**Provided data:**
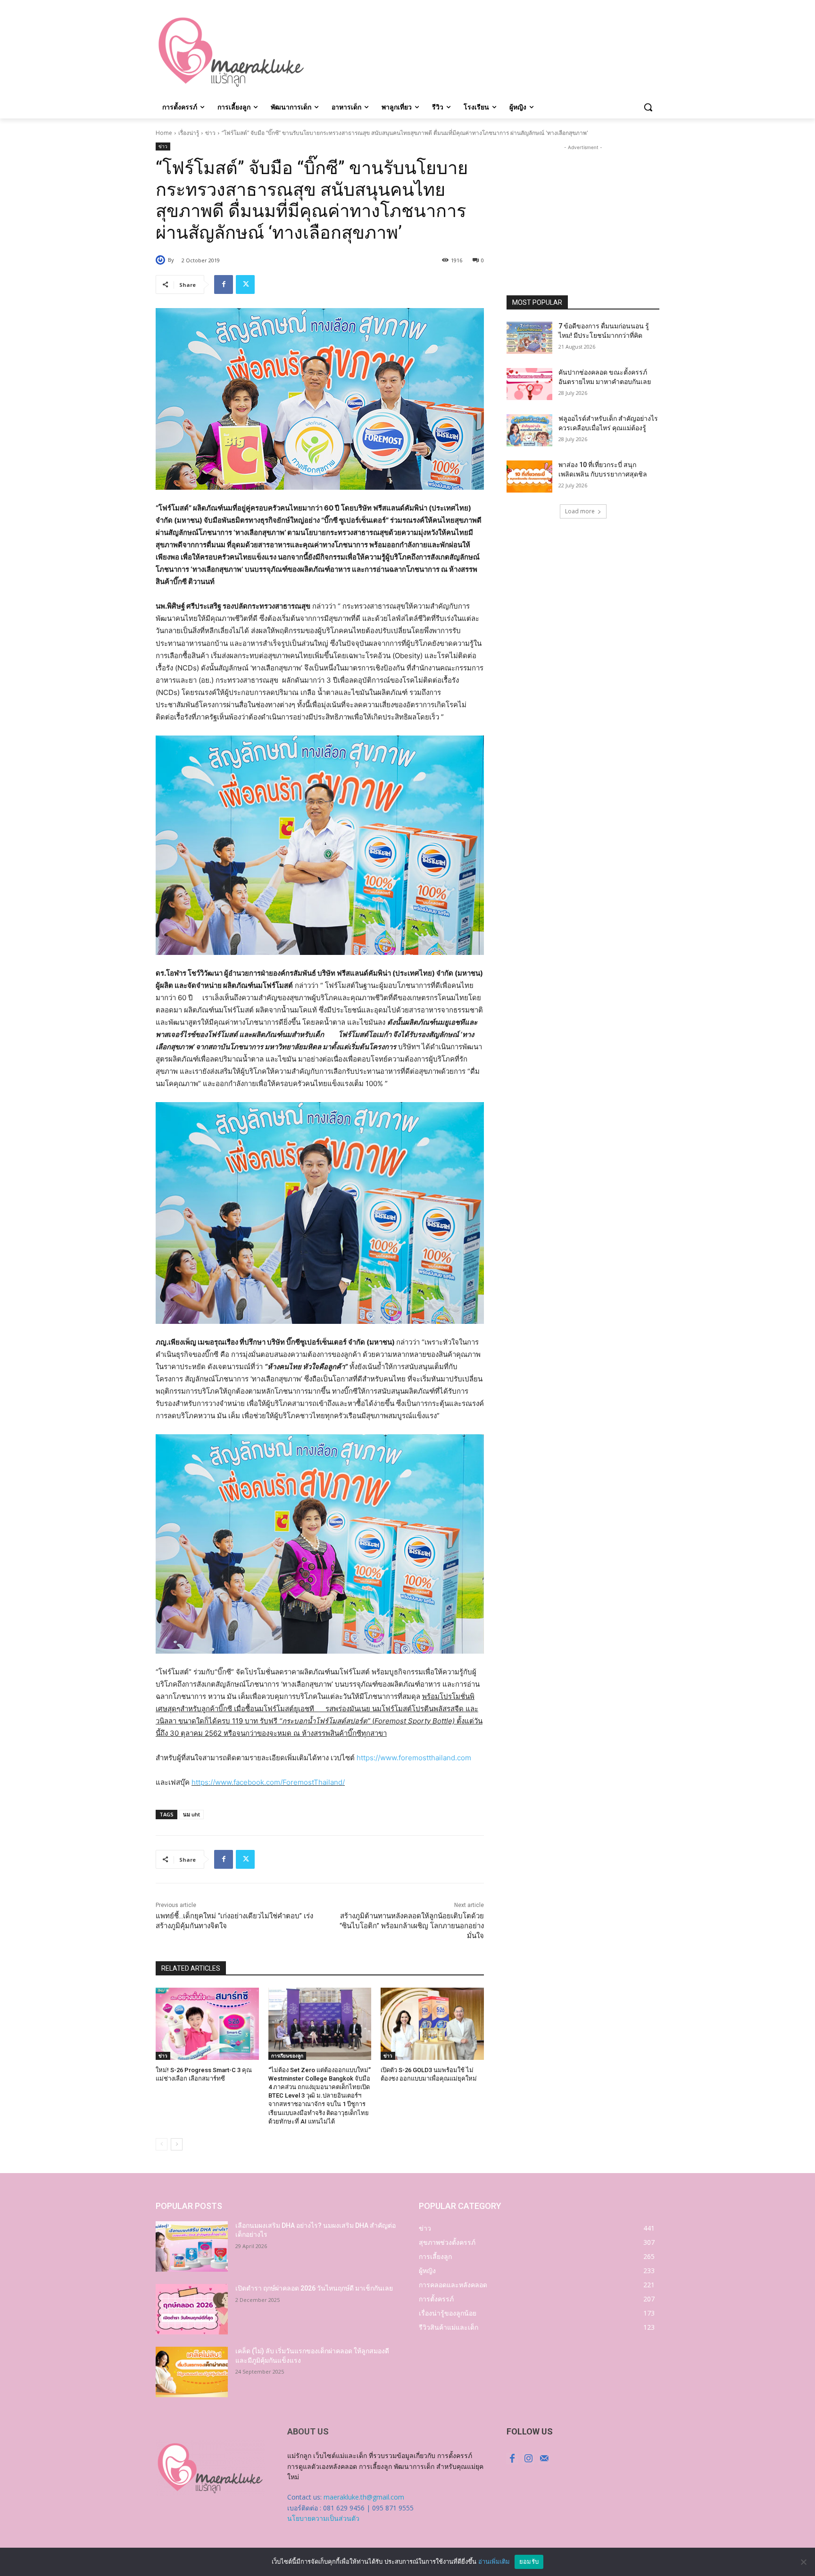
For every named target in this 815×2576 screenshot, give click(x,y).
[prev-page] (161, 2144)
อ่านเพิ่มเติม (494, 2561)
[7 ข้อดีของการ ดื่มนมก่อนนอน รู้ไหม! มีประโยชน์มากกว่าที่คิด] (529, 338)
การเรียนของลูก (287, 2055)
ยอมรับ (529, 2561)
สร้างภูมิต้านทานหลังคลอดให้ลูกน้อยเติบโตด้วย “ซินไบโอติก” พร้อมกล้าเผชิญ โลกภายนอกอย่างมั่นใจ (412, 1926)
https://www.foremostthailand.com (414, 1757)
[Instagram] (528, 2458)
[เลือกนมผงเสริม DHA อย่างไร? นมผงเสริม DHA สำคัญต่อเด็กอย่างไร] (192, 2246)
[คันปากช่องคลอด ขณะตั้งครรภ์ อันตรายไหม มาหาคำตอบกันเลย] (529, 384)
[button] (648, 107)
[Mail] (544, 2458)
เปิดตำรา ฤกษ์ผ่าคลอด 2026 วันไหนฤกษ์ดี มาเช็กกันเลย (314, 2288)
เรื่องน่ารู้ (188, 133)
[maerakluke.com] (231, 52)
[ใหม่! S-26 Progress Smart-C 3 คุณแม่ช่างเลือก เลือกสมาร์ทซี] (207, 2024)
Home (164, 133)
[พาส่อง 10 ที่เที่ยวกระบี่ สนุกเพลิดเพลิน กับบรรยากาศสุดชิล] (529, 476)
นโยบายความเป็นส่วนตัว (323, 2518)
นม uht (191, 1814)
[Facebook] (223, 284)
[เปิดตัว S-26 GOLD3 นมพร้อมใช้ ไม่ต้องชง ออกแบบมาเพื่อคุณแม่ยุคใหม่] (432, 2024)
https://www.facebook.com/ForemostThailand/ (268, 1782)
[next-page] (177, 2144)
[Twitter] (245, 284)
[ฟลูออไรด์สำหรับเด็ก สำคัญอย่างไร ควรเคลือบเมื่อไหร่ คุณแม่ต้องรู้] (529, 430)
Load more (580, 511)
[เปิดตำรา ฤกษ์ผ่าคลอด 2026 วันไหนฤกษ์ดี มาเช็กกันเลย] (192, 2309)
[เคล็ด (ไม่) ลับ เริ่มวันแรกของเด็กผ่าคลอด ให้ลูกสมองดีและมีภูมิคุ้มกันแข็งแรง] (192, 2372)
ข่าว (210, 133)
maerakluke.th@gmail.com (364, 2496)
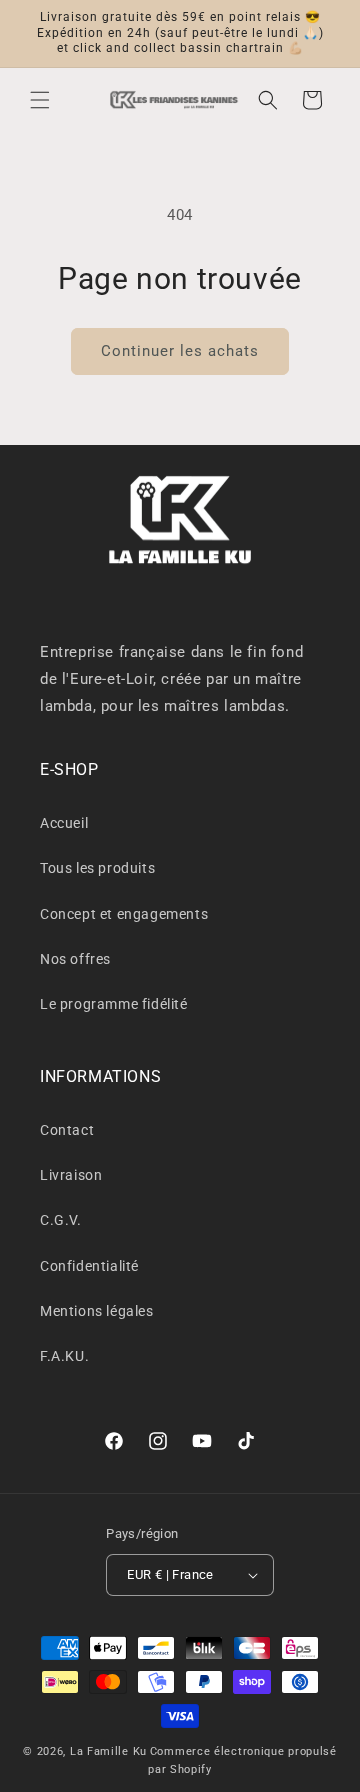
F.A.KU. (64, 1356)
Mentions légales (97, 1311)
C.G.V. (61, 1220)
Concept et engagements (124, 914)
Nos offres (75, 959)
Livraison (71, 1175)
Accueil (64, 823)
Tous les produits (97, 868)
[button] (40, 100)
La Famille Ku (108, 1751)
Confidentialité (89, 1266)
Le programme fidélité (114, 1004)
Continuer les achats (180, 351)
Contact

**What is expected:**
The entries above hold the needed span. Transcribe exactly the lines from the one with "[Instagram] (528, 2458)" to the one with "[เปิดตัว S-26 GOLD3", both included.

**Answer box:**
[Instagram] (528, 2458)
[เลือกนมผงเสริม DHA อย่างไร? นมผงเสริม DHA สำคัญต่อเด็กอย่างไร] (192, 2246)
[คันปากช่องคลอด ขณะตั้งครรภ์ อันตรายไหม มาหาคำตอบกันเลย] (529, 384)
[button] (648, 107)
[Mail] (544, 2458)
เปิดตำรา ฤกษ์ผ่าคลอด 2026 วันไหนฤกษ์ดี มาเช็กกันเลย (314, 2288)
เรื่องน่ารู้ (188, 133)
[maerakluke.com] (231, 52)
[ใหม่! S-26 Progress Smart-C 3 คุณแม่ช่างเลือก เลือกสมาร์ทซี] (207, 2024)
Home (164, 133)
[พาส่อง 10 ที่เที่ยวกระบี่ สนุกเพลิดเพลิน กับบรรยากาศสุดชิล] (529, 476)
นโยบายความเป็นส่วนตัว (323, 2518)
นม uht (191, 1814)
[Facebook] (223, 284)
[เปิดตัว S-26 GOLD3 นมพร้อมใช้ ไม่ต้องชง ออกแบบมาเพื่อคุณแม่ยุคใหม่] (432, 2024)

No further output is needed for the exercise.